>>

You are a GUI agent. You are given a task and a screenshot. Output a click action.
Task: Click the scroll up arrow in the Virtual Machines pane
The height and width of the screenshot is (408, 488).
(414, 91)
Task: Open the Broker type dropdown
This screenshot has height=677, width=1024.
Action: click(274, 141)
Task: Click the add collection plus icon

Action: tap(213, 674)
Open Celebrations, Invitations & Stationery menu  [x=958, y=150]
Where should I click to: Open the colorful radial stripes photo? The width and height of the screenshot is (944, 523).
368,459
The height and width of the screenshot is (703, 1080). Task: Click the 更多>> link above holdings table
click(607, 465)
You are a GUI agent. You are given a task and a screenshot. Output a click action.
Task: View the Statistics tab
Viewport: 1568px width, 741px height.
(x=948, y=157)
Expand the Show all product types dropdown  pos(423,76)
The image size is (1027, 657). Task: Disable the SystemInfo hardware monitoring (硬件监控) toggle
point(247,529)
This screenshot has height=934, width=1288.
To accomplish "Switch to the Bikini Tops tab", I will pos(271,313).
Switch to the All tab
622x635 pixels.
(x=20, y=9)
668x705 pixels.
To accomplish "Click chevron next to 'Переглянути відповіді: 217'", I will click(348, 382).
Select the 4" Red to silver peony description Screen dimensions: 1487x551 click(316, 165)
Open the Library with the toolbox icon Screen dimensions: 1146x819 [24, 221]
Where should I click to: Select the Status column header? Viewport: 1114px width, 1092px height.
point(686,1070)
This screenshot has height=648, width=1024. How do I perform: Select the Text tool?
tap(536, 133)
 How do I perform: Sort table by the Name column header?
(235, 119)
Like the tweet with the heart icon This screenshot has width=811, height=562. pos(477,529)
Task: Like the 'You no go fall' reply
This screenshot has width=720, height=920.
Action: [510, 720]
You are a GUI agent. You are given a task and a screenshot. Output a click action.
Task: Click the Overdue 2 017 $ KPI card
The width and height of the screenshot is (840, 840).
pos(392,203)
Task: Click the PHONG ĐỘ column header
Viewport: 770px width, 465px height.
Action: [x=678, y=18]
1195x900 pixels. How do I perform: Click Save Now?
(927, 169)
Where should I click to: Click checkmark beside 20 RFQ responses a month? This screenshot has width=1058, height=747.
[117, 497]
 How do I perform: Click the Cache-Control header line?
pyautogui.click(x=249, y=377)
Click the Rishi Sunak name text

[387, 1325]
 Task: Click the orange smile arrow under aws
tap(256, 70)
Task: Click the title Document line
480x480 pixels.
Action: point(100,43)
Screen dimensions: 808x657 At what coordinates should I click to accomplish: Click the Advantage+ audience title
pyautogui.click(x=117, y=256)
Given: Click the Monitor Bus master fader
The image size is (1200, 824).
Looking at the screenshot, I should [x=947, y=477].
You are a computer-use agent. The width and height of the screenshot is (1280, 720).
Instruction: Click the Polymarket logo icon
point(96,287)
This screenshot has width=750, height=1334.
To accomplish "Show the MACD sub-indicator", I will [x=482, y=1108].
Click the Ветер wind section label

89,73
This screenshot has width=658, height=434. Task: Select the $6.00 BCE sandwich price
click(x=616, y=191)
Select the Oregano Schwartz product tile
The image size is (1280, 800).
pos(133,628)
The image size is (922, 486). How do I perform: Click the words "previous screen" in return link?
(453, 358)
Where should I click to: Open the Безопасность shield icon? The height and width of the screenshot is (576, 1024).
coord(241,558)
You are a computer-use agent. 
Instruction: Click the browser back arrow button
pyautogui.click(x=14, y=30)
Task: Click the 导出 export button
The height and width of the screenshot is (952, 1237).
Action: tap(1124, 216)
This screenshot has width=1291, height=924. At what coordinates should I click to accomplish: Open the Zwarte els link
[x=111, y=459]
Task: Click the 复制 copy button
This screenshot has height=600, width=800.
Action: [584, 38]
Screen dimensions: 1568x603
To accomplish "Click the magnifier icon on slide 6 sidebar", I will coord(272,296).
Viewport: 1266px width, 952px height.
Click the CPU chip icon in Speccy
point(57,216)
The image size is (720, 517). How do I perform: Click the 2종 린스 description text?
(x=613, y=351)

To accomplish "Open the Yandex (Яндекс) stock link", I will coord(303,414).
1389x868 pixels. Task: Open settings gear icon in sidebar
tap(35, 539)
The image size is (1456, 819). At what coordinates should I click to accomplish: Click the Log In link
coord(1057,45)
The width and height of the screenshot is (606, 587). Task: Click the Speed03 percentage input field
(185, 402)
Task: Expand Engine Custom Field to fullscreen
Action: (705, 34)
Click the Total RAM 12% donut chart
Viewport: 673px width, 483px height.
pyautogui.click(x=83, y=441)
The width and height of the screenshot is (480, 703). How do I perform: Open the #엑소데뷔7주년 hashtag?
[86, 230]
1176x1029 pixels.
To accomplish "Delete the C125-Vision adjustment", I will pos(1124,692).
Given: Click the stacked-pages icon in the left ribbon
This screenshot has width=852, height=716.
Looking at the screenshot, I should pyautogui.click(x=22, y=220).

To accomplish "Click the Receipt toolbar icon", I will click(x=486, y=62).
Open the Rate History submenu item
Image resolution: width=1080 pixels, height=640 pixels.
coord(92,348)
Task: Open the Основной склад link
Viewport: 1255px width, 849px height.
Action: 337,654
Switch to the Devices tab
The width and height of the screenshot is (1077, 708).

<<

- _Your assignment_
Reproduce the entries above in full, verbatim.

- _Reply_
You are a GUI agent. You are given a task and a screenshot. Output a click action.
Task: Click the scroll up arrow in the Virtual Machines pane
The height and width of the screenshot is (408, 488).
(414, 91)
Task: Open the Broker type dropdown
This screenshot has height=677, width=1024.
Action: click(274, 141)
Task: Click the add collection plus icon

Action: tap(213, 674)
Open Celebrations, Invitations & Stationery menu  [x=958, y=150]
Where should I click to: Open the colorful radial stripes photo? The width and height of the screenshot is (944, 523).
368,459
The height and width of the screenshot is (703, 1080). Task: Click the 更多>> link above holdings table
click(607, 465)
You are a GUI agent. You are given a task and a screenshot. Output a click action.
Task: View the Statistics tab
Viewport: 1568px width, 741px height.
(x=948, y=157)
Expand the Show all product types dropdown  pos(423,76)
The image size is (1027, 657). Task: Disable the SystemInfo hardware monitoring (硬件监控) toggle
point(247,529)
This screenshot has height=934, width=1288.
To accomplish "Switch to the Bikini Tops tab", I will pos(271,313).
Switch to the All tab
622x635 pixels.
(x=20, y=9)
668x705 pixels.
To accomplish "Click chevron next to 'Переглянути відповіді: 217'", I will click(348, 382).
Select the 4" Red to silver peony description Screen dimensions: 1487x551 click(316, 165)
Open the Library with the toolbox icon Screen dimensions: 1146x819 [24, 221]
Where should I click to: Select the Status column header? Viewport: 1114px width, 1092px height.
point(686,1070)
This screenshot has height=648, width=1024. How do I perform: Select the Text tool?
tap(536, 133)
 How do I perform: Sort table by the Name column header?
(235, 119)
Like the tweet with the heart icon This screenshot has width=811, height=562. pos(477,529)
Task: Like the 'You no go fall' reply
This screenshot has width=720, height=920.
Action: [510, 720]
You are a GUI agent. You are given a task and a screenshot. Output a click action.
Task: Click the Overdue 2 017 $ KPI card
The width and height of the screenshot is (840, 840).
pos(392,203)
Task: Click the PHONG ĐỘ column header
Viewport: 770px width, 465px height.
Action: [x=678, y=18]
1195x900 pixels. How do I perform: Click Save Now?
(927, 169)
Where should I click to: Click checkmark beside 20 RFQ responses a month? This screenshot has width=1058, height=747.
[117, 497]
 How do I perform: Click the Cache-Control header line?
pyautogui.click(x=249, y=377)
Click the Rishi Sunak name text

[387, 1325]
 Task: Click the orange smile arrow under aws
tap(256, 70)
Task: Click the title Document line
480x480 pixels.
Action: point(100,43)
Screen dimensions: 808x657 At what coordinates should I click to accomplish: Click the Advantage+ audience title
pyautogui.click(x=117, y=256)
Given: Click the Monitor Bus master fader
The image size is (1200, 824).
Looking at the screenshot, I should [x=947, y=477].
You are a computer-use agent. The width and height of the screenshot is (1280, 720).
Instruction: Click the Polymarket logo icon
point(96,287)
This screenshot has width=750, height=1334.
To accomplish "Show the MACD sub-indicator", I will [x=482, y=1108].
Click the Ветер wind section label

89,73
This screenshot has width=658, height=434. Task: Select the $6.00 BCE sandwich price
click(x=616, y=191)
Select the Oregano Schwartz product tile
The image size is (1280, 800).
pos(133,628)
The image size is (922, 486). How do I perform: Click the words "previous screen" in return link?
(453, 358)
Where should I click to: Open the Безопасность shield icon? The height and width of the screenshot is (576, 1024).
coord(241,558)
You are a computer-use agent. 
Instruction: Click the browser back arrow button
pyautogui.click(x=14, y=30)
Task: Click the 导出 export button
The height and width of the screenshot is (952, 1237).
Action: tap(1124, 216)
This screenshot has width=1291, height=924. At what coordinates should I click to accomplish: Open the Zwarte els link
[x=111, y=459]
Task: Click the 复制 copy button
This screenshot has height=600, width=800.
Action: [584, 38]
Screen dimensions: 1568x603
To accomplish "Click the magnifier icon on slide 6 sidebar", I will coord(272,296).
Viewport: 1266px width, 952px height.
Click the CPU chip icon in Speccy
point(57,216)
The image size is (720, 517). How do I perform: Click the 2종 린스 description text?
(x=613, y=351)

To accomplish "Open the Yandex (Яндекс) stock link", I will coord(303,414).
1389x868 pixels. Task: Open settings gear icon in sidebar
tap(35, 539)
The image size is (1456, 819). At what coordinates should I click to accomplish: Click the Log In link
coord(1057,45)
The width and height of the screenshot is (606, 587). Task: Click the Speed03 percentage input field
(185, 402)
Task: Expand Engine Custom Field to fullscreen
Action: (705, 34)
Click the Total RAM 12% donut chart
Viewport: 673px width, 483px height.
pyautogui.click(x=83, y=441)
The width and height of the screenshot is (480, 703). How do I perform: Open the #엑소데뷔7주년 hashtag?
[86, 230]
1176x1029 pixels.
To accomplish "Delete the C125-Vision adjustment", I will pos(1124,692).
Given: Click the stacked-pages icon in the left ribbon
This screenshot has width=852, height=716.
Looking at the screenshot, I should pyautogui.click(x=22, y=220).

To accomplish "Click the Receipt toolbar icon", I will click(x=486, y=62).
Open the Rate History submenu item
Image resolution: width=1080 pixels, height=640 pixels.
coord(92,348)
Task: Open the Основной склад link
Viewport: 1255px width, 849px height.
Action: 337,654
Switch to the Devices tab
The width and height of the screenshot is (1077, 708).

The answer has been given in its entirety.